The reality will be different and there will be horrendous difficulties. People will become obsessed with sex. Strange as it may seem, sexual deprivation will be a major problem. Incest and deviant behavior will be common as it is in many societies that are promiscuous. Sexually transmitted diseases will spread.

The effects of all of this on human values and behavior are incalculable. Overall, it will have a degrading effect on sex itself and on human relationships. Sex will not be seen in the context of a whole, loving relationship, but will become an end in iteslef and in the process destroy respect, love, care and responsibility in human relationships.” (p. 117)
So he argues that the most natural state for a society is in which sex is regulated between the husband and the wife. In this sort of relationship, sex is actually encouraged by Islam, and sex is an act that is rewarded by God. He goes on to say:
“When you intend to have sexual intercourse with your wife, the noble Prophet advised that you should court her and approach her in a gentle manner, not in a rough way as animals do. And when you have satisfied yourself, you should wait until she is also satisfied.” (p. 122)
So sex is encouraged in Islam and leads to happiness for a married couple. This happiness can then be also employed and used to support the family.

As for the neighborhood, community, and universal Ummah, Islam teaches that you should be involved at all of these levels. It is said that you should not go to bed if your neighbor is hungry. Working within the community helps to foster natural social ties that bind everyone together. All of us are tied to the universal Ummah, as Muslims believe that no race is superior to any other, and that all people are brothers and sisters in Islam. This is why 25% of the worlds Muslims are Arabs and the largest Muslim country in the world is Indonesia. Islam in America exemplifies this fact, as it is the most ethnically diverse religious community in America. The true egalitarian nature of Islam can be seen in Mosques all across America where immigrant Pakistani’s can be seen praying next to indigenous African Americans and White Americans. It truly is the content of one’s character, not the color of their skin really matters.

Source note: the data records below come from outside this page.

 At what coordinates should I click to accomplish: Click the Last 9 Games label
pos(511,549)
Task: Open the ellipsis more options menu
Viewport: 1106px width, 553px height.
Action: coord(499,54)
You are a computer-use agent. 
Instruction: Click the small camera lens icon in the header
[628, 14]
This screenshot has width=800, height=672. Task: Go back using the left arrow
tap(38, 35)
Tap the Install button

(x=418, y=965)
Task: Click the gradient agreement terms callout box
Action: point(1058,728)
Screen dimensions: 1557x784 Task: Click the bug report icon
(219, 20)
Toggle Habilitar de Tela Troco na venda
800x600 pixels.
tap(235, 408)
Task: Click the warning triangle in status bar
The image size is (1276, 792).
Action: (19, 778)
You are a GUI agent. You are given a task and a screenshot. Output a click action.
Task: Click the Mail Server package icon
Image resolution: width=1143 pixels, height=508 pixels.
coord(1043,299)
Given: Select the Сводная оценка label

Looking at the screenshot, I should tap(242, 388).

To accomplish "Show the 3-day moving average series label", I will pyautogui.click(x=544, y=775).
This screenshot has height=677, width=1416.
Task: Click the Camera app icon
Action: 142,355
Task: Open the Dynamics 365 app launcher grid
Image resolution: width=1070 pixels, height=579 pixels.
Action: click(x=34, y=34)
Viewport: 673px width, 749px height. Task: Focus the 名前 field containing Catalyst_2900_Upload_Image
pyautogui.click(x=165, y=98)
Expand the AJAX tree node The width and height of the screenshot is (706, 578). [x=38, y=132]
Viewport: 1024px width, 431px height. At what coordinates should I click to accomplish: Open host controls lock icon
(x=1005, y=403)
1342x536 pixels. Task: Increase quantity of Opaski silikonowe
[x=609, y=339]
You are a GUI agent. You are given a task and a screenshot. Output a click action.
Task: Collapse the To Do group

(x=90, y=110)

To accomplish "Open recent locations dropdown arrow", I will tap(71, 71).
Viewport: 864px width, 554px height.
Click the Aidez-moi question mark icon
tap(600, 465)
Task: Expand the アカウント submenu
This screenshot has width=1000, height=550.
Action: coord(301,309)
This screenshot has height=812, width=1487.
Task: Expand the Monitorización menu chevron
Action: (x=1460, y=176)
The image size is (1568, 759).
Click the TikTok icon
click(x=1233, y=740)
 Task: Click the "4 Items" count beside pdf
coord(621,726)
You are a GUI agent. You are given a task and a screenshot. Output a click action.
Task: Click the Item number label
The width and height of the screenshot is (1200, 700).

The rest of the book discusses relationships with other faiths, global issues, and life after death. Islam argues that there is no compulsion in religion, and while Islam is said to be the universal religion for all mankind, people have the free will to believe what they desire to believe. Islamically it is believed at birth, we are all Muslims—i.e. creatures that submit to the will of God—and that through our varied circumstances, we are shaped into Muslims, Christians, Jews, Hindus, Buddhists or nonbelievers. Islam is meant to be a natural way to live a harmonious life and to prepare ourselves for the life after death. The gathering on Mount Arafat during the Hajj is meant to be a microcosm of mankind on the Day of resurrection, with billions of people hoping for salvation and eternal bliss.

All in all, I thought this was a good introductory book for the basics on Islam. Other good introductory books would be Islam: A Short History by Karen Armstrong and Muhammad: The Life of the Prophet by Martin Linges. The former gives a succinct overview of Islamic history and the later tells the story of Muhammad (pbuh) and his life. It is my personal belief that Islam is indeed the natural way and does a good job balancing individual concerns with concerns for the wider community.